- **To-do list**
1 - In the passage on canonical frames, what is a logic called if it is canonical in all powers?
2 - In the passage on canonical frames, copy the text from "To elaborate this, note" up to and including "called totally canonical.".
3 - List every term that the passage on canonical frames introduces for a logic.

- **Document text**
There is a fundamental question about the model theory of propositional modal logics that has remained open since the early days of the subject. It was first raised by Fine in [Reference Fine and Kanger8] and asks: if a logic is valid in its countably generated canonical Kripke frames, must it also be valid in its uncountably generated ones?

To elaborate this, note that the points of a canonical frame are maximally consistent sets of formulas. If the ambient language has $\kappa $ atoms/variables, there will be at least $2^{\kappa }$ such points. This ‘ $\kappa $ -generated’ frame carries a particular model that verifies all (and only) the theorems of the logic, but in some cases it may also carry models that falsify some theorems. If a logic is valid in the frame, i.e., verified by all models on the frame, we say it is canonical in power $\kappa $ , or $\kappa $ -canonical. A logic canonical in all powers will be called totally canonical.

- **Raw records**
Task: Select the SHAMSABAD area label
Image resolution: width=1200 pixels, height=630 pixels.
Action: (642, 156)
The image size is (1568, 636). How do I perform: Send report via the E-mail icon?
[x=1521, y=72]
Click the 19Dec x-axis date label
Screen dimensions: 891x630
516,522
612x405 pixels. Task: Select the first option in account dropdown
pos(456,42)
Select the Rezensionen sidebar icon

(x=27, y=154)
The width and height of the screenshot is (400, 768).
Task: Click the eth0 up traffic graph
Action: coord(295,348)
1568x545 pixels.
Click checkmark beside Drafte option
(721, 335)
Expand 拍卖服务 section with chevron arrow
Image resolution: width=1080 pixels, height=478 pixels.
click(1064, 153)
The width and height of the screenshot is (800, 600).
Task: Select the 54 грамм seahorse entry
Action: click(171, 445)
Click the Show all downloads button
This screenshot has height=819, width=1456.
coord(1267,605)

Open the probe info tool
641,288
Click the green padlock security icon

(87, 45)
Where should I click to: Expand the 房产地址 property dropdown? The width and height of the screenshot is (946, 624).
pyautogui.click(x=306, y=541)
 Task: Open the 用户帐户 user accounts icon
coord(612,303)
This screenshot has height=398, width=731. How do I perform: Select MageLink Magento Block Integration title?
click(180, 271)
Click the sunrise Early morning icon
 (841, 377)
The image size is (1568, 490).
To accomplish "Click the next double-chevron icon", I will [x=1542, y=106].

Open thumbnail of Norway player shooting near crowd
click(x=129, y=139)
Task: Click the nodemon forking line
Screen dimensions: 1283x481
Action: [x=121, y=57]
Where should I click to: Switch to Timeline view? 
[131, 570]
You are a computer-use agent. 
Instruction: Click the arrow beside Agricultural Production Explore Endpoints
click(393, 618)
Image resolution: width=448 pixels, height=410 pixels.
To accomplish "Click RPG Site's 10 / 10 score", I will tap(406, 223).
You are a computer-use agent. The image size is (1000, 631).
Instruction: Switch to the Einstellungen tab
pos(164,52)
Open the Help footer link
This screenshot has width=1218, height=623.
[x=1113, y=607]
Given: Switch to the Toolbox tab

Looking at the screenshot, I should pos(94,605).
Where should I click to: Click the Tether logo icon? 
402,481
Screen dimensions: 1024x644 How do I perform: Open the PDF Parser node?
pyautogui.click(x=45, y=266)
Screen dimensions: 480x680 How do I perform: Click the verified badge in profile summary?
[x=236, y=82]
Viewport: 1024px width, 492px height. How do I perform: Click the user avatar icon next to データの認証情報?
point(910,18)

- **Written responses**
1 - Totally canonical

2 -
To elaborate this, note that the points of a canonical frame are maximally consistent sets of formulas. If the ambient language has $\kappa $ atoms/variables, there will be at least $2^{\kappa }$ such points. This ‘ $\kappa $ -generated’ frame carries a particular model that verifies all (and only) the theorems of the logic, but in some cases it may also carry models that falsify some theorems. If a logic is valid in the frame, i.e., verified by all models on the frame, we say it is canonical in power $\kappa $ , or $\kappa $ -canonical. A logic canonical in all powers will be called totally canonical.

3 -
canonical in power κ
κ-canonical
totally canonical